It’s been two years since we started working directly with companies through GLX, and we have seen how their approach to business makes a great difference to their communities, employees and end consumers at large. Companies like Owita organics, Kimbula Kithul, Serendipol, Coco House, House of Lonali, Olai are creating change on the ground from community level to an entire industry at large. Their stories can inspire many more entrepreneurs who are stepping into the area of doing sustainable businesses.
How do you see the current business structure for Sri Lanka?

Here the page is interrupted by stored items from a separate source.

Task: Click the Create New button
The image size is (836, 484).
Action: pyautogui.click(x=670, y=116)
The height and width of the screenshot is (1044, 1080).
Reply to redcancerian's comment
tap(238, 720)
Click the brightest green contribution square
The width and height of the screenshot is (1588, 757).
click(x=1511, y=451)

I believe the business community is striving to push through all the barriers, and doing its best to make it work. The challenge is always in creating bridges between the private sector and the public sector. One cannot survive, without the other and there needs to be close synchrony. The policies coming from the government sector needs to be co-created with people on the ground who are doing the work and driving change.
The knowledge and academia sectors should be geared to cater to the private sectors growing needs as well. The great disconnect we have between public and private sectors and academia needs to be bridged for our business environment to thrive.

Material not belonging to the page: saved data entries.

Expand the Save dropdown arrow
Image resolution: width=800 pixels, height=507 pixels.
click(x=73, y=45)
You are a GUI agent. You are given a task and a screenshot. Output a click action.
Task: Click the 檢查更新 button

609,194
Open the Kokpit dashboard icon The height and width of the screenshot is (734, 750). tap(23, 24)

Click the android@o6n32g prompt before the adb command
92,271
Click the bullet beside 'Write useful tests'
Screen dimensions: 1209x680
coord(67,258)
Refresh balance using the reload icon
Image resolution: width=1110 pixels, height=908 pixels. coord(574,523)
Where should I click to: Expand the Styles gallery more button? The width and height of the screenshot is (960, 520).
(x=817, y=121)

Which industries should the government focus on?
The government is showing and growing a lot of interest in high-tech, businesses and industries, it’s great to be in a time and region where technological efforts are blooming. To make sure we use the best of this emergence, it’s very important to look at the tech sector as an amplifier to the traditional sectors like agriculture, tourism and other potential natural value-added sectors of the country.
We have so much natural resources in our country that the world is in dire need of, which isn’t utilized to its fullest value.
The focus should be on enhancing the value brought in by natural value chains, and narrowing the gap in the value addition process by creating technological bridges. (NewsWire)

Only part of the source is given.